At the end of a short work week [I had off on both Martin Luther King Jr Day and Inauguration Day (this is standard in this county, not just because of Obama but because we teachers and children going to school supposedly create too much traffic for the attendees)], but as all of the Ladies Who Lunch (that would be the English teachers in the workroom) determined yesterday, short weeks just compress the requisite amount of weekly pressure into less time making it a tougher-than-normal week. And so, to top off an intense week I got to sit around that big round table again with mediator man and exman (“man” being a pejorative term for both).
Asking a student why he plagiarized a paper, speaking to a parent whose son cheated, asking another student to stop making sounds that befit a football stadium, parsing “no, that is wrong” in a manner that does not hurt anyone’s tender sensibilities, and worrying about yet another student who is seeping into depression was nothing compared to those 45 minutes. Oh, and having my co-teacher out of the room most of time, "tracking down information on our newest student." Um, shouldn't you do that during your planning period and not during class? Not only was exman in “form” with the insults, the bizarre interpretations of reality, and the demands, but mediator man was in all effect a lump of clay.
Two times exman threatened me, and neither time did mediator man say anything. I don’t know, but if his job is to create an environment conducive to discussion and mutual decision-making, having one client say to the other client “I’ll get you” would seem to be a little red flag for speaking up and scolding said belligerent client. But no, mediator man did nothing. I guess he was intimidated by exman, but have no fear, I have come a long way from being the woman who is called “nothing” with nary a protective word. And in keeping with exman—consensus here—being a sociopath narcissist, his rejoinder to me was, “No, that’s not a threat, that’s a promise.”
It all started with his opening ploy in the waiting room: “Hi, Laura.” Now this man has not uttered my name in years, so I guess he was trying to show that he’s really a decent guy. But that was dispelled quickly, when he told mediator man that we did not get carpet for the house because of my outrageous behavior. Oh yeah, being insulted in Lowes and then sashaying out because of it is outrageous to one who thinks his mouth can say whatever it wants and everyone else will bow before it.
Anyway. We should not have been in the same room; we are not there to improve our relationship or see how we can better parent our children, we are there to see how we can best be rid of the other, to make it so that we never have to see each other again. We should have been in separate rooms.
My deciding ahead of time that I will waive part of the money that he owes me in order to get the price of the home where I would like it to be is MUCH different than him swaggering in and stating in his opening five-minutes of oratory that he will feel much better about reducing the price of the house if I waive the money he owes me. That is the difference between volunteering to give blood and being told you have to give blood.
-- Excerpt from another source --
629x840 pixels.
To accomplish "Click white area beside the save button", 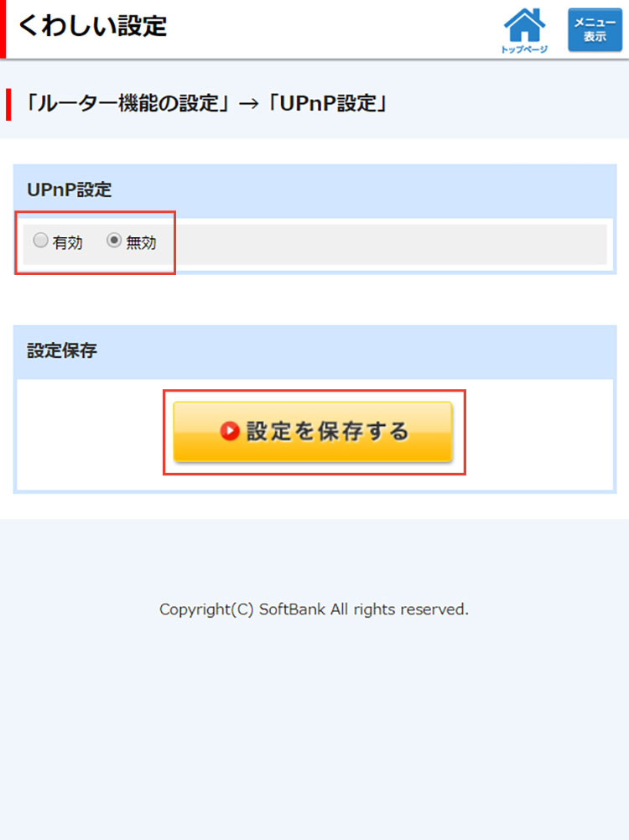I will click(x=536, y=434).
The “Laura” trick, went straight out the window at that.
And then mediator man proved yet again how ineffectual he is when I refused to agree to this within a second of him saying it. Mediator man said “well, if you don’t agree to waive it, then I guess we do not have an agreement.” Off I went. Berating mediator man and his being a lousy mediator. “What, you want me to reveal all of my cards within five minutes of getting here,” was one phrase that came out of my non-reticent mouth.
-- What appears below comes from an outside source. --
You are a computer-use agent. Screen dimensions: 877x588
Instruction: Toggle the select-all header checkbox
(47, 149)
In the end, we got awfully close to an agreement, because I was channeling all of the advice I have been given and was focusing on what I want and trying not to let my bristles lead the way—or lead away. But no, when I gave up all I was willing to and he wouldn’t give up anything, to the mediator’s and exman’s comments that “we don’t have an agreement,” I was simply unable to stretch myself out on the floor. Nope. So I elegantly tied my scarf around my neck, picked up my things and walked out.
When the elevator opened on the ground floor I was already crying. I was crying as I tried to explain first to my mother and then to my father how trying it is to try to be sensible and focused on the long term when you are being humiliated, manipulated and belittled. Okay, no one can make me feel those things—having someone try to humiliate me, manipulate me, belittle me.
Thirty minutes later mediator man called to say that he convinced exman to accept my final position. Whoopee. I could have done without the thirty minutes of tearing tears.
HOUSE FOR SALE, PRICE REDUCTION. I am not just visualizing the SOLD sign, but the apartment that I will move to and my new things from IKEA.